Our penultimate robot update is Valkyrii, the second iteration of a featherweight “undercutter” style horizontal spinner. The team made a lot of progress over the summer reworking the weapon and chassis design, and hit the ground running on machining bot components in the fall semester. They’ve made significant progress in machining chassis plates. They also are reusing the pulley from Valkyri, which will save them valuable machining time. Sam Li, Valkyrii lead, said the biggest challenge in the design process was managing the weight of the robot. At first, they were as high as 10% overweight, but they were able to modify the parts to get the robot to meet their weight requirements while balancing manufacturability. This new version of Valkyrii is designed to utilize modular weapons that can be used interchangeably to better respond to challenges imposed by an opponent. They have two different weapon designs: a disc type weapon and a bar type weapon. The disc has a high moment of inertia, and therefore hits hard to take down tough opponents. The bar has a lower moment of inertia, enabling a faster spin up time, but weaker hits. This is to counter faster robots that rely on ramming attacks, like our eternal enemy, wedges. Additionally, they changed their armor to include nylon fibers to increase strength and a curve to cause enemy blows to glance off. They also made upgrades to the electronics system to include programmable ESCs and censored motors for the drive system to improve drive control.

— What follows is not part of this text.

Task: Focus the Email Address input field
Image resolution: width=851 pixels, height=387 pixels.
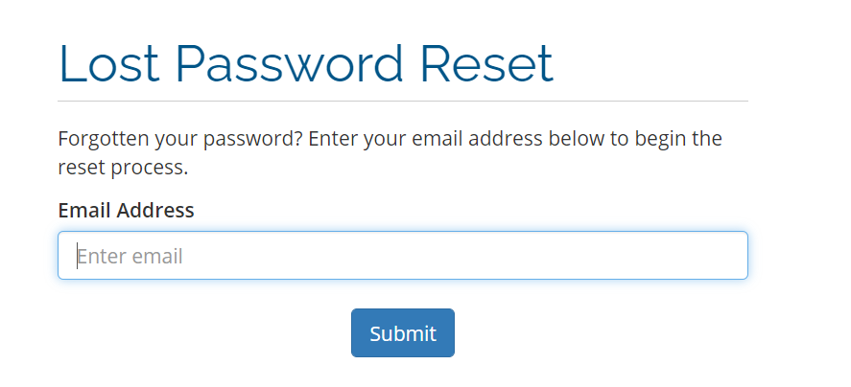Action: pos(402,256)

The final robot update this year is Chonki, a hobbyweight shell spinner with a shuffling drive train. The team has made major progress, including an almost-completed chassis assembly. The remaining work is the construction of the shuffler system and weapon manufacturing. Brian Epstein, Chonki lead, said that the main challenge for Chonki was manufacturing the outer ring. The team considered a few different designs, starting with a concept that involved bolting or welding several water jetted layers to create the stepped ring shell. The team made heavy use of FEA to evaluate their designs iterations, eventually settling on taking a single piece of steel that will be CNC milled to the specified shape. This new design presents a major challenge in handling and fixturing a 250 lb block of steel in our CNC mill.
This semester has been a productive one for Battlebots’ experienced member teams, with a variety of challenging robot designs and restrictions imposed on manufacturing. Despite these, the teams have persevered, and each team has made significant progress in manufacturing their robots. The progress they’ve made this semester will ensure the teams are set up for continued success in the spring semester.